# Exploratory Data Analysis (EDA)

## Import Dependenices and Custom Modules

In [22]:
import numpy as np
import pandas as pd
import matplotlib.pyplot as plt
import os
import sys
module_path = os.path.abspath(os.path.join('..'))
if module_path not in sys.path:
    sys.path.append(module_path)

from scripts.data_loader import DataLoader
from scripts.data_analysis import DataAnalysis
from scripts.data_visualize import DataVisualize

In [23]:
# Loads a dataset from a text file and saves it as a CSV file.
dataLoader = DataLoader()
df = dataLoader.load_csv('../data/cleaned/ProcessedMachineLearningRating_v3.csv')

dataAnalysis = DataAnalysis(df)
dataVisualize = DataVisualize(df)

  data = pd.read_csv(csv_path)


Loaded data from ../data/cleaned/ProcessedMachineLearningRating_v3.csv


## Data Analysis

### Columns about the client

In [24]:
# List the columns overview for client information
client_columns = [ 'IsVATRegistered', 'Citizenship', 'LegalType', 'Title', 'Language',
       'Bank', 'AccountType', 'MaritalStatus', 'Gender']

In [25]:
# Fill '  ' values in 'Citizenship' with 'Not specified'
df.loc[(df['Citizenship'] == '  '), 'Citizenship'] = 'Not specified'

In [26]:
# Drop a column from the DataFrame since it has same value
df = dataAnalysis.drop_columns('Language')

In [27]:
# Fill missing values in 'Bank' &  'AccountType' with 'Not specified'
dataAnalysis.fill_with_not_specified('Bank')
print(f"Remaining missing bank values: {dataAnalysis.calculate_missing_value('Bank')}")

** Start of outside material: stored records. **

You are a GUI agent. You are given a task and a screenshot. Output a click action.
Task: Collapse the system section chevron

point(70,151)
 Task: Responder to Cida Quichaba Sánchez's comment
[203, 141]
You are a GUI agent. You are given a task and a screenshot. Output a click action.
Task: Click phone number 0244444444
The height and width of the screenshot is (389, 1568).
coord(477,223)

dataAnalysis.fill_with_not_specified('AccountType')
print(f"Remaining missing bank values: {dataAnalysis.calculate_missing_value('AccountType')}")

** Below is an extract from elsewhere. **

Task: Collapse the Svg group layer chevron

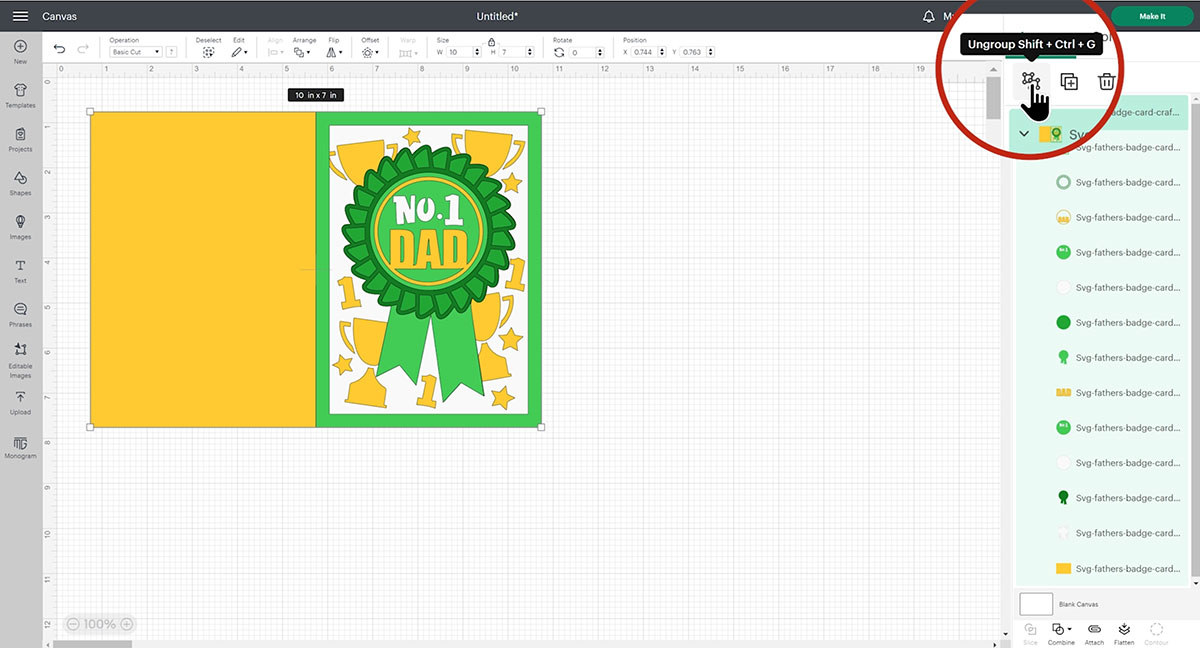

Remaining missing bank values: 0
Remaining missing bank values: 0


In [28]:
# Define title-maritalStatus mappings
title_maritalStatus_map = {
    'Mrs': 'Married',
    'Miss': 'Single'
}

missing_before = dataAnalysis.calculate_missing_value('MaritalStatus')
not_specified_before = dataAnalysis.length_column_value('MaritalStatus', 'Not specified')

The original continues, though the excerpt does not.